As one commentator writes, by providing complete transparency to all parties, DLTs would also allow payers, providers and other parties “to negotiate complex bundle claims that are tied to value and move away from the fee-for-service model.”

By facilitating outcomes-based agreements, DLTs could make pricing fairer and more transparent.

Clinical trials

The emphasis on the security afforded by blockchain is key to its use in the management of clinical trials, where the confidentiality of patient information, and the integrity of trial data, are of paramount concern.

One possible use for DLT in this context is to create and store unique identities for trial enrollees, preventing patients from participating in multiple studies simultaneously.

By being able to securely share information on the blockchain across investigations, pharmaceutical companies will be able to access up-to-date information on trial progress and facilitate new modes of collaboration.

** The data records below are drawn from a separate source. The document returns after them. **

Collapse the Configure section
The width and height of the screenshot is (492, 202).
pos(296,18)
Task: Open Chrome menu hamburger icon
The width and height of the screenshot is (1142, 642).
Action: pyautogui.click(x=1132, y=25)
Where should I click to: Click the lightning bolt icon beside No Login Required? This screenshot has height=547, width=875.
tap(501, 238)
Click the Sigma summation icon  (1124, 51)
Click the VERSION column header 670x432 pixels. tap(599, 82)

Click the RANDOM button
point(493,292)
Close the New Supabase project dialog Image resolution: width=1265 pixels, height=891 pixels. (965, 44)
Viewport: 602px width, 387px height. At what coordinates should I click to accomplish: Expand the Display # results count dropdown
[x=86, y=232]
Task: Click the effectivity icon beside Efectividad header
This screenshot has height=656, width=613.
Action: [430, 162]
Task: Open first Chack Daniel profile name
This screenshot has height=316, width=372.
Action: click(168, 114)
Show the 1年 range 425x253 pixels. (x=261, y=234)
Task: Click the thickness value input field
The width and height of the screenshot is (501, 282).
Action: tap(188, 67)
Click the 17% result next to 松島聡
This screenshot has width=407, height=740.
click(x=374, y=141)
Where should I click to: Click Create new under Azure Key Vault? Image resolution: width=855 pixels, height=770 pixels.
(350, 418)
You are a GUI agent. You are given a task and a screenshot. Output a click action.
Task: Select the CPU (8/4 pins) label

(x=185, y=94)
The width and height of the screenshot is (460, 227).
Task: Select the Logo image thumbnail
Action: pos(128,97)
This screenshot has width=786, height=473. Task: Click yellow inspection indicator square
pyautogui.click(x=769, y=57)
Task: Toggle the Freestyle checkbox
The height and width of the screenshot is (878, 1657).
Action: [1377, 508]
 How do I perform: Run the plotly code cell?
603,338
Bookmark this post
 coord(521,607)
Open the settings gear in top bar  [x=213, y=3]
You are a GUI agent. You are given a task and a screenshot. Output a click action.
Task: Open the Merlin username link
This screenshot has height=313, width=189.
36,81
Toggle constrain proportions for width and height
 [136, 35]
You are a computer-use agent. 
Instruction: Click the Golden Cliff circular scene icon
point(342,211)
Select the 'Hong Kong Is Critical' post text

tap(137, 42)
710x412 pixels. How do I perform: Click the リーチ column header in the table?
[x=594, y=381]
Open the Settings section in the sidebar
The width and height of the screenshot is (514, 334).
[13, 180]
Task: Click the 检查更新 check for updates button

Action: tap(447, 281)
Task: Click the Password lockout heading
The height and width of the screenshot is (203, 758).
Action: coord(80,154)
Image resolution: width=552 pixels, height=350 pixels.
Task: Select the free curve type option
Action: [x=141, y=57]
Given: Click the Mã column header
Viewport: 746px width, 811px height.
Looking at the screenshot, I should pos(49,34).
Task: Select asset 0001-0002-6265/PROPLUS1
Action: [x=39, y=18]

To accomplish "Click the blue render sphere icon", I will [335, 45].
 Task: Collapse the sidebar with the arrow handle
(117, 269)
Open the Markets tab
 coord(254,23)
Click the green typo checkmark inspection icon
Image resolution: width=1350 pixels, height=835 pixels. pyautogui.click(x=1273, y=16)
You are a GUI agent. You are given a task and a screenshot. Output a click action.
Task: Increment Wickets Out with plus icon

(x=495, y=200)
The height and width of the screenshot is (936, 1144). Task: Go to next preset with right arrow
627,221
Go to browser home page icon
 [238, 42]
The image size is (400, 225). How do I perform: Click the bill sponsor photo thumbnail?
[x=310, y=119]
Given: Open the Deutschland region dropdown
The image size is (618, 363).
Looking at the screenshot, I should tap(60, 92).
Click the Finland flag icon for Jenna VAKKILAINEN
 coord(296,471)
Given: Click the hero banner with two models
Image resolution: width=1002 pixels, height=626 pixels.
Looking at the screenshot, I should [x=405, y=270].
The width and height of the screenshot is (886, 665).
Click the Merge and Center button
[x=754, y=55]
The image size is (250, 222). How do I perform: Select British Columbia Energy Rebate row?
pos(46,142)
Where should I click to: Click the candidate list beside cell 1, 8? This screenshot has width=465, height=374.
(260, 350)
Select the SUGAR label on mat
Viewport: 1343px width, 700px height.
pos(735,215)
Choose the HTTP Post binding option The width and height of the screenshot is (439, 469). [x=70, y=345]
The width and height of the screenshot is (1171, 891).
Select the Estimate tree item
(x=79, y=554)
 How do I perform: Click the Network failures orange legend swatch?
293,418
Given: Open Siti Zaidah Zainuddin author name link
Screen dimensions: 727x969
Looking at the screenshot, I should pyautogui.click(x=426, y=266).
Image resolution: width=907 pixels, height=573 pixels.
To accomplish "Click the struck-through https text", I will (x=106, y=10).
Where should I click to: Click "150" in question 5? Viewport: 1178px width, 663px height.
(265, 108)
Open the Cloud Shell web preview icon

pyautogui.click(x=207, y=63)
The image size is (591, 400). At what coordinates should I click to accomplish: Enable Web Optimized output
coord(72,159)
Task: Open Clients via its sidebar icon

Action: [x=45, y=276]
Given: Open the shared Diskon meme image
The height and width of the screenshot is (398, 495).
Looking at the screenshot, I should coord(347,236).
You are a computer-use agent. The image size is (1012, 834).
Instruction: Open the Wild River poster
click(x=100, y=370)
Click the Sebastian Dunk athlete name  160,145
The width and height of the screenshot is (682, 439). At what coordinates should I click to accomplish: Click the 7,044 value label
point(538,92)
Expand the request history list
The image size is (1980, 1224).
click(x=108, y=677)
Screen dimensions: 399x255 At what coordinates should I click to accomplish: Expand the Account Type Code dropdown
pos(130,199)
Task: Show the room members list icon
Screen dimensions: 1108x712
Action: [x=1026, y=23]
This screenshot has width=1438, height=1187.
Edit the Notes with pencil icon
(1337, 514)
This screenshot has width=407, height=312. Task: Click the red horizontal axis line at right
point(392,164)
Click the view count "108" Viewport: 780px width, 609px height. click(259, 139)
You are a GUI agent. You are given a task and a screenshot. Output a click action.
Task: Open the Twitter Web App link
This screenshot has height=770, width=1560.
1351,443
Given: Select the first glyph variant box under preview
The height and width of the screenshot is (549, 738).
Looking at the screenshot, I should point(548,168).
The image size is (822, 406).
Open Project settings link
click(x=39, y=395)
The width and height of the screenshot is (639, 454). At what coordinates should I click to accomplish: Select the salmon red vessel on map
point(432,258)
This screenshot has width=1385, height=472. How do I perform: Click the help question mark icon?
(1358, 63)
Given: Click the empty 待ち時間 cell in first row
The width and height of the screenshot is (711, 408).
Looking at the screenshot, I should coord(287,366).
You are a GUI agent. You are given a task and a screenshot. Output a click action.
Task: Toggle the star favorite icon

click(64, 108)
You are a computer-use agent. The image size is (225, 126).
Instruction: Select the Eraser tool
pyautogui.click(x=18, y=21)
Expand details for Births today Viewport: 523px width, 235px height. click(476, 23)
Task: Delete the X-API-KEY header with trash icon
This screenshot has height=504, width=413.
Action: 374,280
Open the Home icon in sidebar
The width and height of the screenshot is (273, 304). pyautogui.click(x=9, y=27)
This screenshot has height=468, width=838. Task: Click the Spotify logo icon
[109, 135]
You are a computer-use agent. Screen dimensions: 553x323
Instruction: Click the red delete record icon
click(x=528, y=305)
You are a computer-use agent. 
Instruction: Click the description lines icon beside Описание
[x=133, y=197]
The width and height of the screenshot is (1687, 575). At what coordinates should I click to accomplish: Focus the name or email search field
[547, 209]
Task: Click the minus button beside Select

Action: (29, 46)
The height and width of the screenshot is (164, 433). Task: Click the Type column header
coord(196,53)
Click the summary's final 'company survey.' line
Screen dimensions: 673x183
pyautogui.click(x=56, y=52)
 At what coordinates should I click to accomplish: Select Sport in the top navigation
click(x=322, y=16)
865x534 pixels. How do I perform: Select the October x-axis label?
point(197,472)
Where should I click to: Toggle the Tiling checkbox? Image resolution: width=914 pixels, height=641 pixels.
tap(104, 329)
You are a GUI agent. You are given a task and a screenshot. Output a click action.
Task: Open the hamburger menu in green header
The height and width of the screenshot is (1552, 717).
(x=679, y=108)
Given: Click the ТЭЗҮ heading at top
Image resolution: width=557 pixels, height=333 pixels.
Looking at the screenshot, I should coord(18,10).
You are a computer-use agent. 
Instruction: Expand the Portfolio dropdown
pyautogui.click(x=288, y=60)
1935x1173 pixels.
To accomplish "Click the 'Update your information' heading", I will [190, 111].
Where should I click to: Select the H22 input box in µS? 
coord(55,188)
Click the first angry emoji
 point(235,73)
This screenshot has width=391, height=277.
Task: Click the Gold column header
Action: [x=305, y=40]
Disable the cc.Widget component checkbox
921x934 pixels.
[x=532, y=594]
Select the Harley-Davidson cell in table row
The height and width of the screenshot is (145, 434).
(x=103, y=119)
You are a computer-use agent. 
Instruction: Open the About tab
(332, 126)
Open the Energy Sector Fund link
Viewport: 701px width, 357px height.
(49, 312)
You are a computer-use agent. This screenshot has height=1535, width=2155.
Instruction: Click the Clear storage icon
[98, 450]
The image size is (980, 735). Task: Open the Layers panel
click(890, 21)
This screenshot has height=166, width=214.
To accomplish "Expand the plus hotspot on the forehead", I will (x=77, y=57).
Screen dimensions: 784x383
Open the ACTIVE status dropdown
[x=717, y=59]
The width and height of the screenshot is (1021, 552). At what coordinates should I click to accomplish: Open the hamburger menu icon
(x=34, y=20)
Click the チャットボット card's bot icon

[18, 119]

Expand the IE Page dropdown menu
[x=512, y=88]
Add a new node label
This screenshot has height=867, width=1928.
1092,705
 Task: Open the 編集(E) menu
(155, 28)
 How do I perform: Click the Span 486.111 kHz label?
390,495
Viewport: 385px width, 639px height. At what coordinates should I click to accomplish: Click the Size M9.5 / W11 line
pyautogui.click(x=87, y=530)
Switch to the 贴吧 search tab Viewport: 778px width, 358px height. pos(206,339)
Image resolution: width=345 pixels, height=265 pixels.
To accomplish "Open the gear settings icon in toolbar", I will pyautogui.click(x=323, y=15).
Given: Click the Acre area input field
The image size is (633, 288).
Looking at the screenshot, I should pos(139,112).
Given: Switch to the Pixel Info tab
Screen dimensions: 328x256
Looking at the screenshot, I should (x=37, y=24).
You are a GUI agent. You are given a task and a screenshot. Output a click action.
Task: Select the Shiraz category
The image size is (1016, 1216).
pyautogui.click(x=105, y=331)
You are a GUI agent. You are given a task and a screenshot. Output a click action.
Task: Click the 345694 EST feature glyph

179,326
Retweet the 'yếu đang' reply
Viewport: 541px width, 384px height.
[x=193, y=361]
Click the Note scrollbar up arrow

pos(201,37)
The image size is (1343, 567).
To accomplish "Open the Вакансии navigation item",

By unlocking the potential for multiple sites to work together on problems, DLT offers hope that the timeline for clinical development could be shortened.

A brighter future ahead?

As with all new technologies, the introduction of DLT will take time and patience as different players begin to realize its potential.

While much of the effects will be felt behind the scenes, there is now little doubt that blockchain will have real and noticeable impact on the ability of pharmaceutical companies to innovate, collaborate, and ultimately to get their products into hospitals and pharmacies.

With patients, physicians and politicians all calling for lower costs, greater efficiency and better outcomes, progress can’t come a moment too soon.